YOUR GOAL ->
All the entries need to be duplicated exactly, with the pictures omitted.

EXTRACTED INFORMATION ->
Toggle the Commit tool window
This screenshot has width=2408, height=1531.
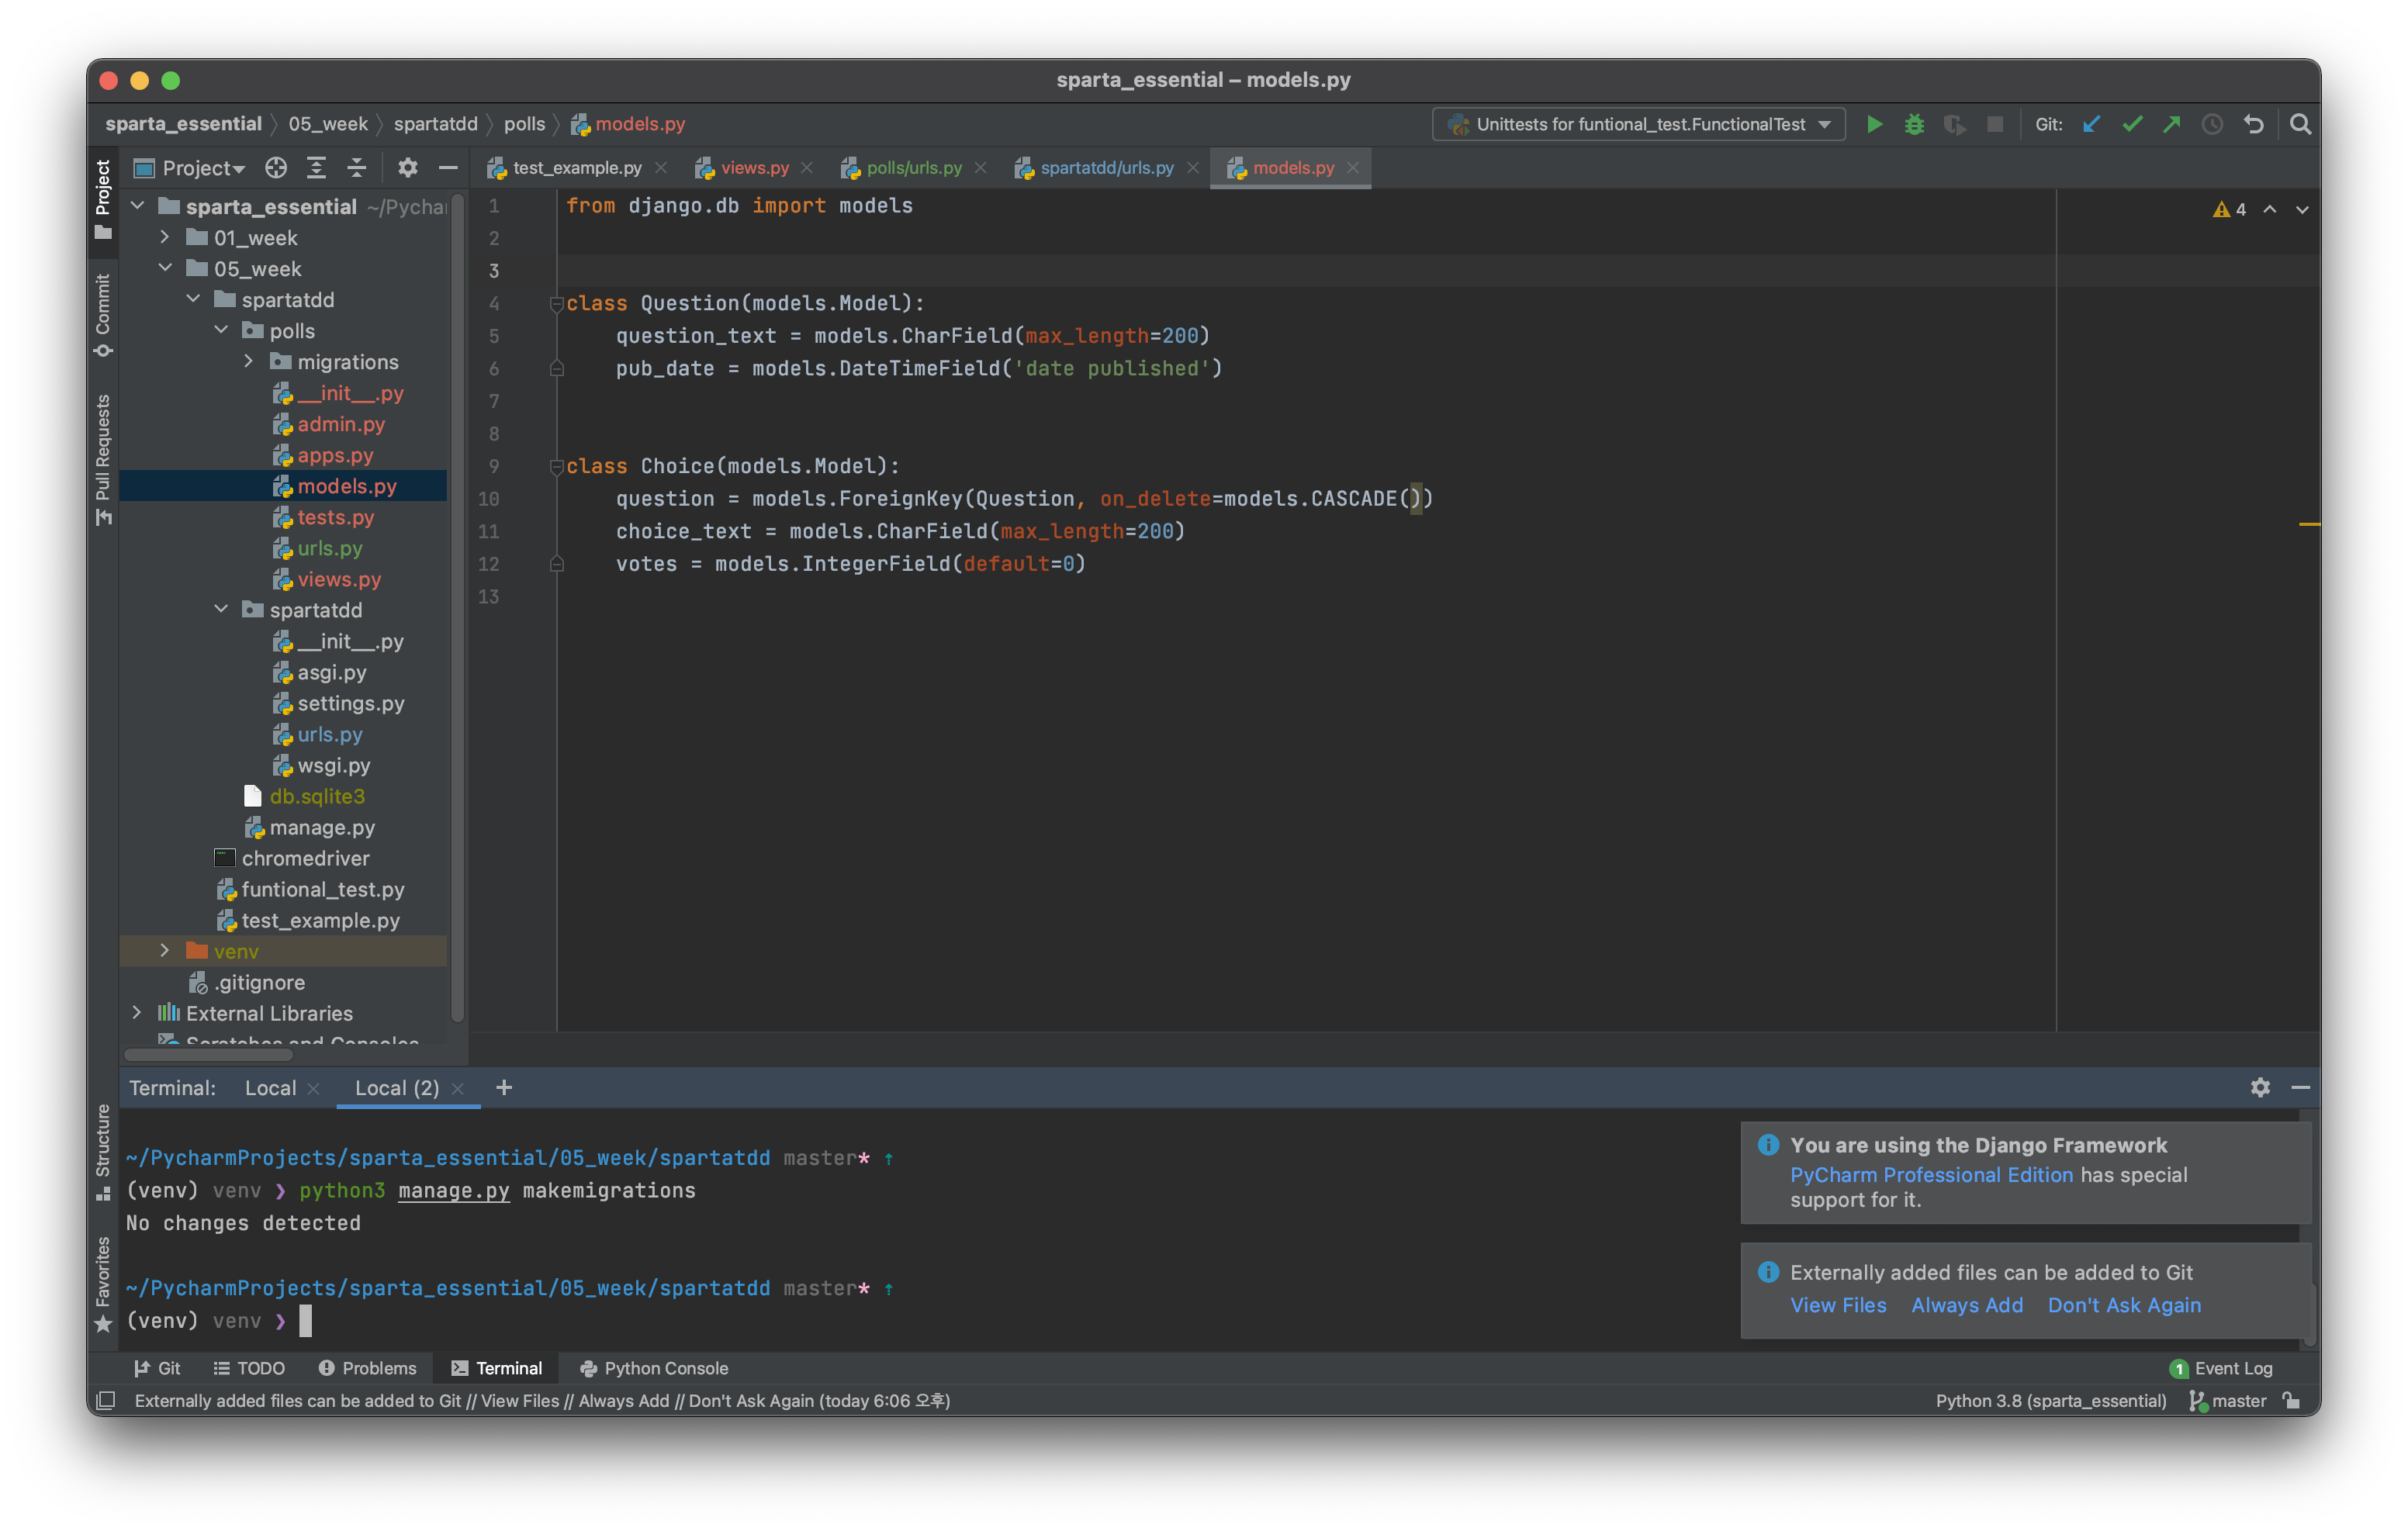(x=102, y=313)
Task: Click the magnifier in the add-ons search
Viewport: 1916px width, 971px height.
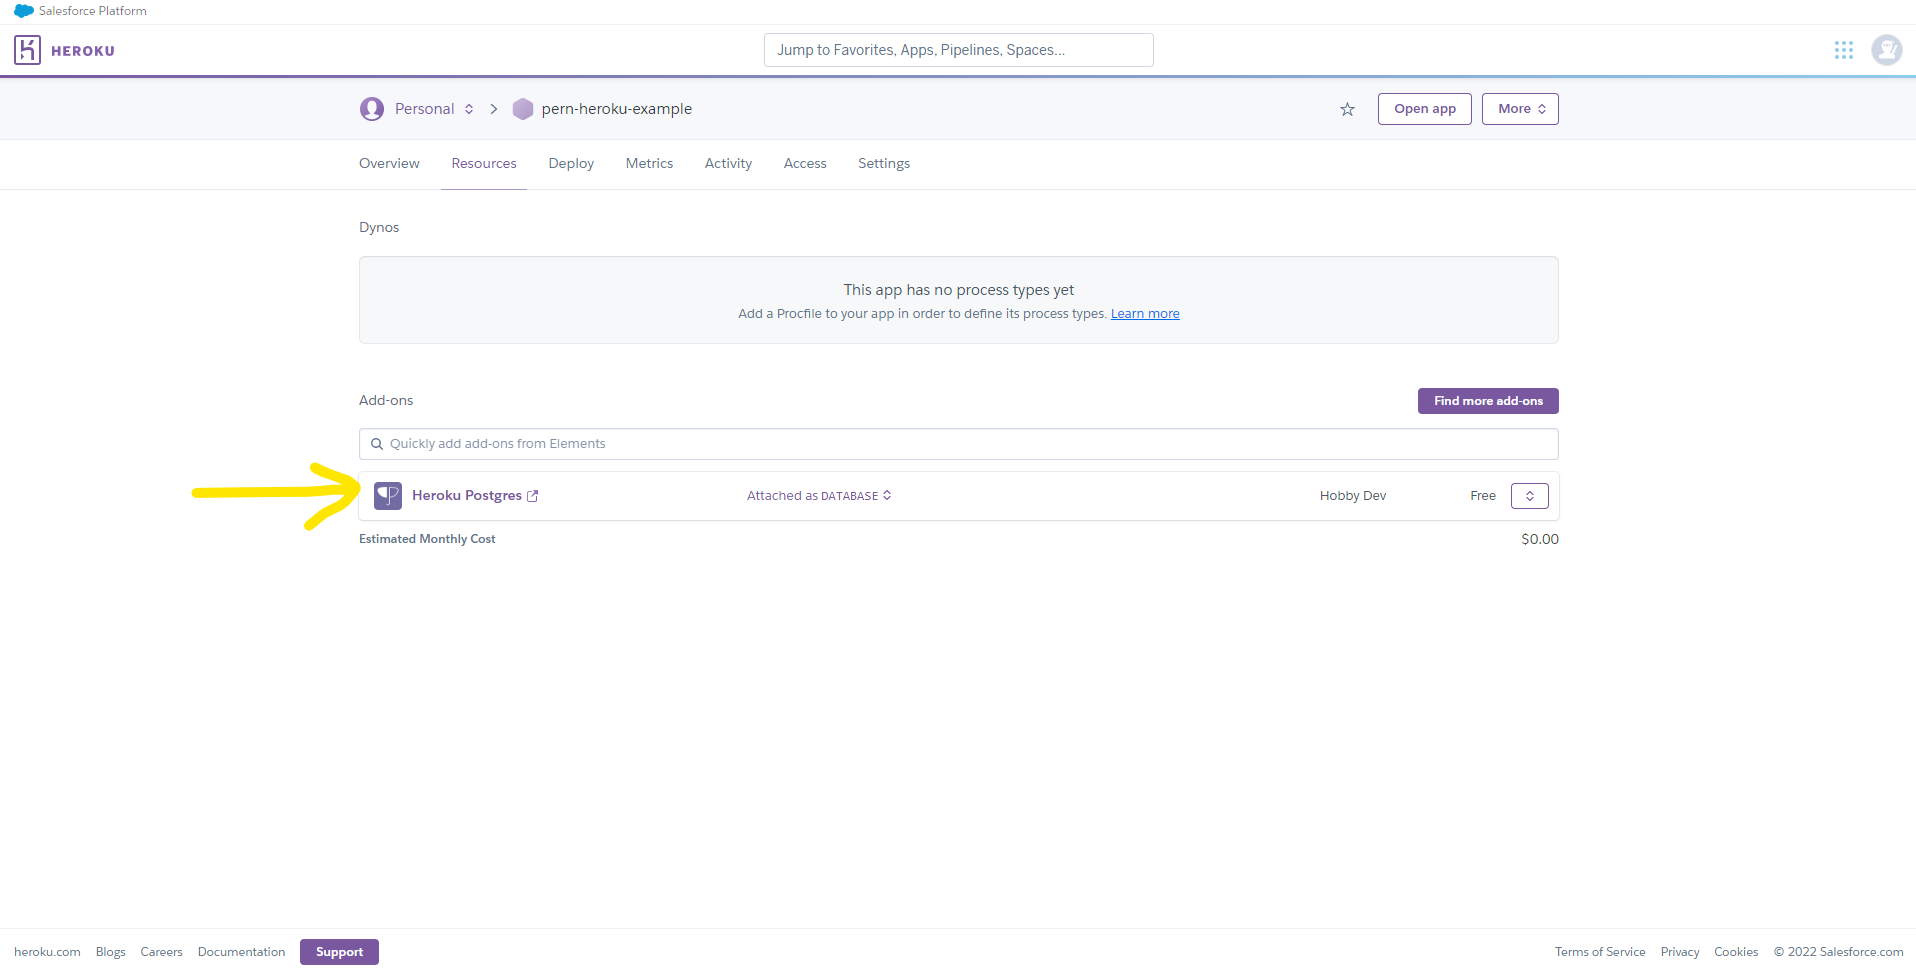Action: pos(377,443)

RESULT OF THE EXERCISE ->
Toggle the Commit tool window
This screenshot has width=2408, height=1531.
(x=102, y=313)
Task: Click the magnifier in the add-ons search
Viewport: 1916px width, 971px height.
Action: pos(377,443)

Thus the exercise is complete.